Desgraciadamente lo que pasó posteriormente es peor de lo que narraba Pérez Valencia, a continuación extractamos algunos de sus comentarios y afirmaciones para que el lector se forme una idea de lo que pasaba en la dirigencia del mutualismo por aquellas calendas y como lo que ocurre actualmente es producto de la ignorancia de la historia y de la condena irremediable a repetirla.

Al referirse al frustrado intento de publicar una cartilla básica en el antiguo DANCOOP, dice Pérez Valencia: "Frustrado por razones de odios personales de dirigentes que no han cobrado conciencia de la dimensión humana y social de un proyecto de organización asociativo" (7) (Más adelante se verá como esta apreciación cobra mayor vigencia en el año 2006)

(1) GESELL Silvio, El Orden Económico Natural Documento en Internet.
(2) Estos criterios se tomaron –entre otros- del documento denominado LAS ASOCIACIONES MUTUALES presentado en un Foro de Antioquia, Colombia con base fundamentalmente en los escritos de Azucena Vélez, dirigente mutualista de ese Departamento.
(3) Esta entidad fundada en noviembre de 1959, cambio su nombre años después por el de Federación Nacional de Asociaciones mutuales FENAM y posteriormente por sus múltiples problemas generados por la falta de apoyo de sus asociadas y la insolidaridad se liquidó en febrero de 2006.
(4) QUIJANO Suarez, Jaime. Secretario de la Asociación de Caridad.

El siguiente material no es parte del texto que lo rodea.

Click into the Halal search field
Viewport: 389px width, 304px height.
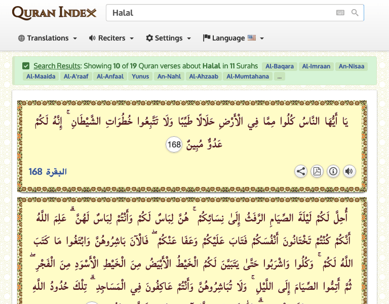[218, 13]
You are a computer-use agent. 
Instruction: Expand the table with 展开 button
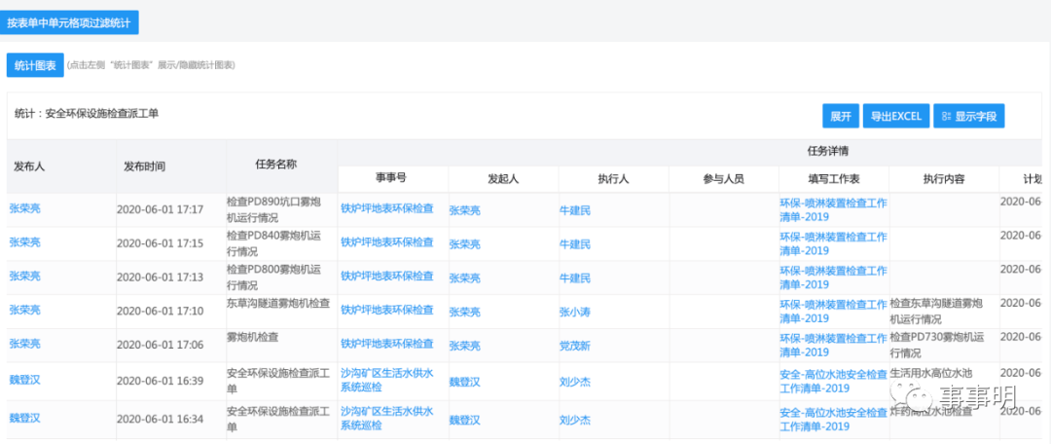click(841, 116)
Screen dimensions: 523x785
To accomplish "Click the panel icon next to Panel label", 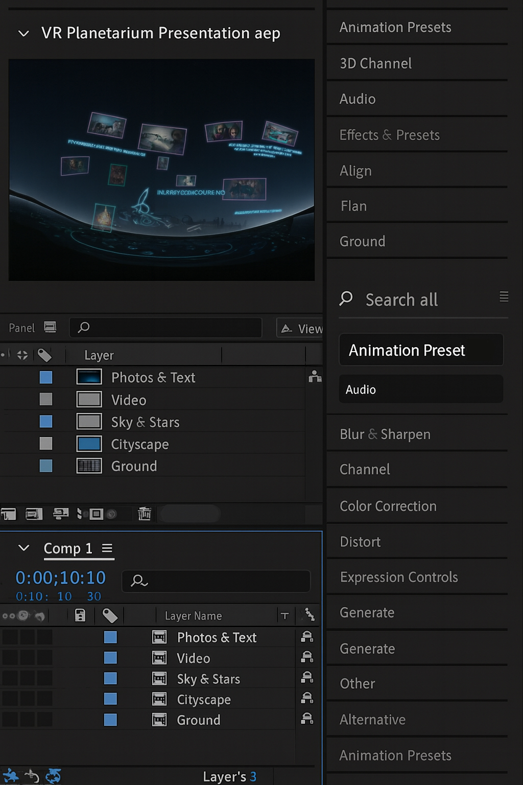I will point(50,327).
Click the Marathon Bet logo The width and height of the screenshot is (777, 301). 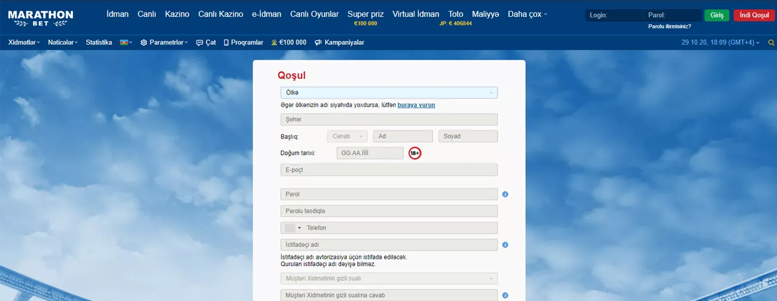[x=40, y=18]
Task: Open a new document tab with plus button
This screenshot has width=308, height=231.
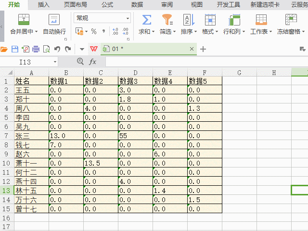Action: click(203, 49)
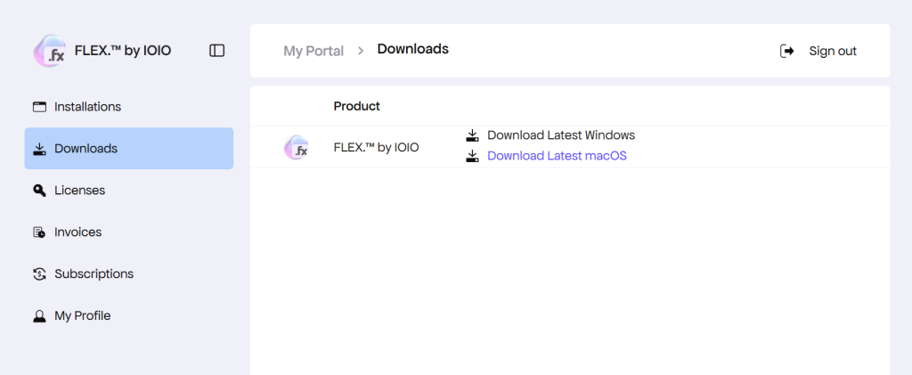This screenshot has width=912, height=375.
Task: Click the FLEX logo icon in sidebar header
Action: [x=49, y=51]
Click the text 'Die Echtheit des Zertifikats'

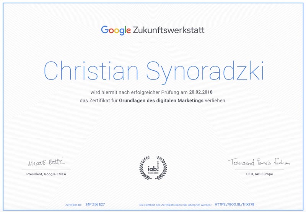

En la Revista "El Mutuario" de la Federación Nacional de Sociedades Mutuarias.
(5) Este nombre de mutuaria se sostuvo hasta el año 1998 con la aparición del Decreto 1480, el cual reglamentó por vez primera el las Asociaciones Mutualistas, nombre con el cual se conocen hasta el día de hoy.
* (6) Vale decir y reconocer en este momento, que es, con perdón de quienes han escrito sobre el tema, el mejor, por no decir el único documento importante escrito sobre mutualismo en Colombia, desde la óptica crítica con la cual se trata el tema. El otro libro importante encontrado en este trasegar de la investigación es de Azucena Vélez, el cual será tomado más adelante en otro contexto de la mayor significancia: La Educación mutualista.